The sugar and starch are converted to glucose for energy; excess not spent as energy is quickly stored as fat. In an effort to burn up this excess, the body uses extra vitamin B, thus depriving other organs.
The cellulose carbohydrates (a large part of fruit and vegetables) have no energy value but provide the fibre necessary to regulate the bowels.
The best carbohydrates are found in vegetables, fruits, whole grain flours and cereals.
Acceptable sugar carbohydrates are honey, blackstrap molasses and dried raisins.
Unacceptable sugar and starch carbohydrates are refined sugars, flours, cereals and breads.

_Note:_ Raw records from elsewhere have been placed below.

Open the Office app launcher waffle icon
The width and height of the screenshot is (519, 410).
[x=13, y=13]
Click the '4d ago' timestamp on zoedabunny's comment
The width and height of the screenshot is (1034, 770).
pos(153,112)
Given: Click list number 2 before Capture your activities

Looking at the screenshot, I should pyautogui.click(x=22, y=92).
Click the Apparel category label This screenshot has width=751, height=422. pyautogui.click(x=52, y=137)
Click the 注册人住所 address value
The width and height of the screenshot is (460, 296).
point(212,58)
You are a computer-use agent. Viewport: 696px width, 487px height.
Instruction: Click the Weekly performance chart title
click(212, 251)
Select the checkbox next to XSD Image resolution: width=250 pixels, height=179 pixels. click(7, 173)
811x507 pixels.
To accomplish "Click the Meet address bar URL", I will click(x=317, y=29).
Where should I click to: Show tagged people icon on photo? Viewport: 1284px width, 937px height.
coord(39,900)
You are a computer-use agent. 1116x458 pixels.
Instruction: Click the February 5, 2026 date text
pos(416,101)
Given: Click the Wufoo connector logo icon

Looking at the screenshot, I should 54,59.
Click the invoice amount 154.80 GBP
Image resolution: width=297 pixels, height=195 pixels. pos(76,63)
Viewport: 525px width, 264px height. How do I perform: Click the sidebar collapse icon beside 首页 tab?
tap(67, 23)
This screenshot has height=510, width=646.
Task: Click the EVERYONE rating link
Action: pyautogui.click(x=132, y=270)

FATS: Provide a delayed source of energy and act as carriers for fat-soluble vitamins. Fats also make calcium available to body tissues, thus promoting growth. They prevent the skin from becoming dry.
It is important to have fatty deposits to protect the vital organs and a layer under the skin preserves heat and protects the body against cold. A deficiency of fats can lead to a deficiency of vitamins, and to skin disorders. Excess means obesity and indigestion.
There are two types: saturated fats which are hard at room temperature and come mostly from animal sources; and unsaturated fats, usually liquid and from vegetable sources. Years ago nutritionists maintained that it didn’t matter whether one had animal or vegetable fat, however it is now widely accepted that hard animal fats create high cholesterol content in the blood.
For this reason limit animal fats like butter and solid unsaturated fats such as margarine and be liberal with liquid unrefined vegetable oil
- olive, corn, wheatgerm, and sunflower, sesame, avocado and peanut. They all contain linoleic acid which is particularly beneficial to your skin (do not use refined vegetable oils or
There are no wonder foods regardless of what you may read but there are some foods that contain a particularly concentrated amount of vitamins and minerals. They include honey, brewers’ yeast, blackstrap molasses, wheatgerm, yoghurt (natural), and sunflower seeds.
Healthy Eating Guide: Cooking
A few basic rules are important for healthy eating: no frying in additional fat; meat, poultry and game can be cooked in its own fat or with a little oil (always unrefined vegetable oil, avoid butter) or roasted, braised, boiled or grilled.
When cooking vegetables use a minimum of water and cook for the minimum of time otherwise vitamins and minerals are destroyed.
Don’t add chemicals such as bicarbonate of soda, use a few drops of lemon juice instead.
Learn to bake with wholegrain flours and sugar substitutes.
Healthy Eating Guide: Selection and Servings
Constantly vary vegetables and fruits.
Balance the flesh and dairy products
- eggs for breakfast, cheese for lunch, meat for dinner, for example. This is not a diet for weight loss but be sensible and keep to moderate portions.
Eat raw fibre food first, it fills you up.
An average meat serving should be about 20 grams and no bigger than the palm of your hand.
A vegetable serving should be about a cup, the same for rice and other grains. One large baked potato or three new boiled ones.
Salads and raw vegetables in any quantity but not too much fruit because of its high sugar content: one apple, orange or banana, a small bowl of berries, a slice of melon, half a grapefruit.